No, it's not like d'Lain. There's a difference. There's a difference.
But what is it? I don't know, I can't think, I can only feel the fiery bondage of hard, smooth wood, burning deeper with each stroke. Pain and humiliation spiral around me, dragging me into the darkness. I remember this, I remember what I did and what was done to me, I remember the emptiness as hope and determination slipped away, I remember the unending helplessness, until I wanted nothing but death.
Wanted? There's no past tense here, James.
No...
You're still mine, but you knew that, didn't you?
No!
You think you've chosen this, but I made that choice for you.
There's a difference!
Tell me then. He measures his words, matching them to the rhythm of the paddle he wields. What. Is. The. Difference.
I hear myself gasping, "There's a difference," but that's just one more unanswered prayer. There's no difference, none at all, he's here, he'll always be here, sneering, laughing, making everything I believe about myself into a lie. There's nothing left, it makes no difference whether it was taken or given, there's no choice, no escape, no difference--
"MERCY!"
I hear a clatter, wood against wood. I fall to the bed, panting, moaning, pain fading. Someone rolls me over. Hands on my face, forcing me to focus.

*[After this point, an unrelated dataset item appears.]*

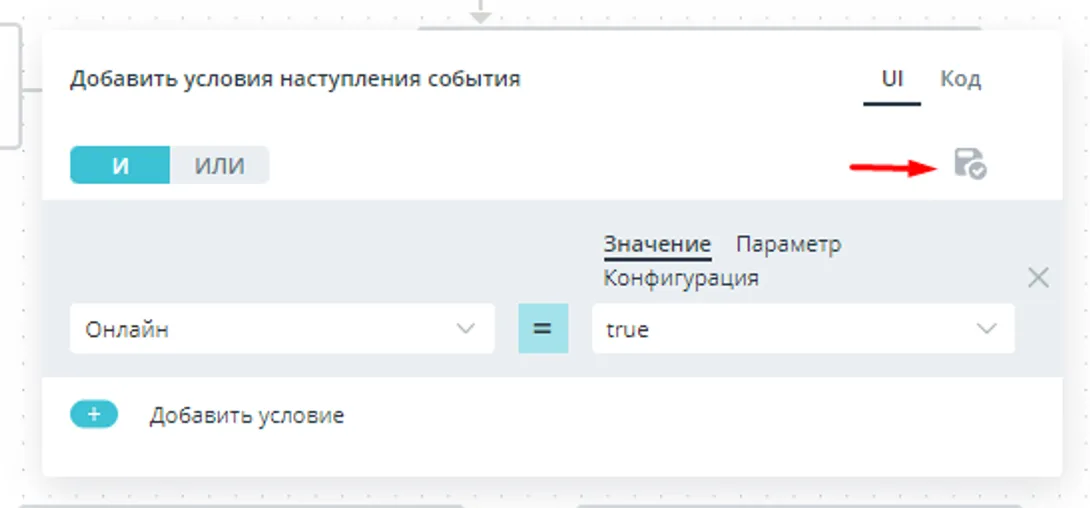Click the Добавить условия наступления события heading
1090x508 pixels.
tap(295, 79)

"Look at me!" A voice full of fear, but not mine. "Jim, look at me!"
I obey because I must. I see...Suzanne.
"Mercy..."
"I've stopped! It's over!"
I see her clearly now. She's afraid. No, more than afraid. She's terrified.
Because I've never safe-worded before.
I look around. Our bedroom. Not d'Lain's. The lamp is glowing at less than half, just the way I set it. The quilt is bunched up under me. I can still smell Rigellian spice and oranges. If I get up and open the door, the dog will be lying in front of it.
Get up? I can barely move. It takes all my effort to raise my arm and bring my hand to my face. And I find Suzanne's hand already there.
I pull her to me and kiss her hard. Her body against mine is like a light burning in the dark, leading me back to myself.
***
Quiet, very quiet. My heart has stopped pounding, and I feel her breath on my skin, gentle and regular. I should say something, apologize or explain--
"What just happened here?"
She always asks the tough questions. If I weren't so flat-out exhausted, I'd point that out, but I'm too tired for anything but honesty.
"I think it was an exorcism."
She shivers. I don't think it's for lack of a blanket.
"Was it successful?"
I listen and hear nothing. I hold her closer, stroke her hair, inhale the soft, warm scent of her. The ghosts of the past have fled, and my future is here with me, waiting for an answer.
"Yes, it was."
I wrap the loose ends of the quilt around us. She rests her head on the pillow near mine and the last bit of tension leaves her body.
I know what the difference is. This is now and this is Suzanne, and because of that, there's mercy.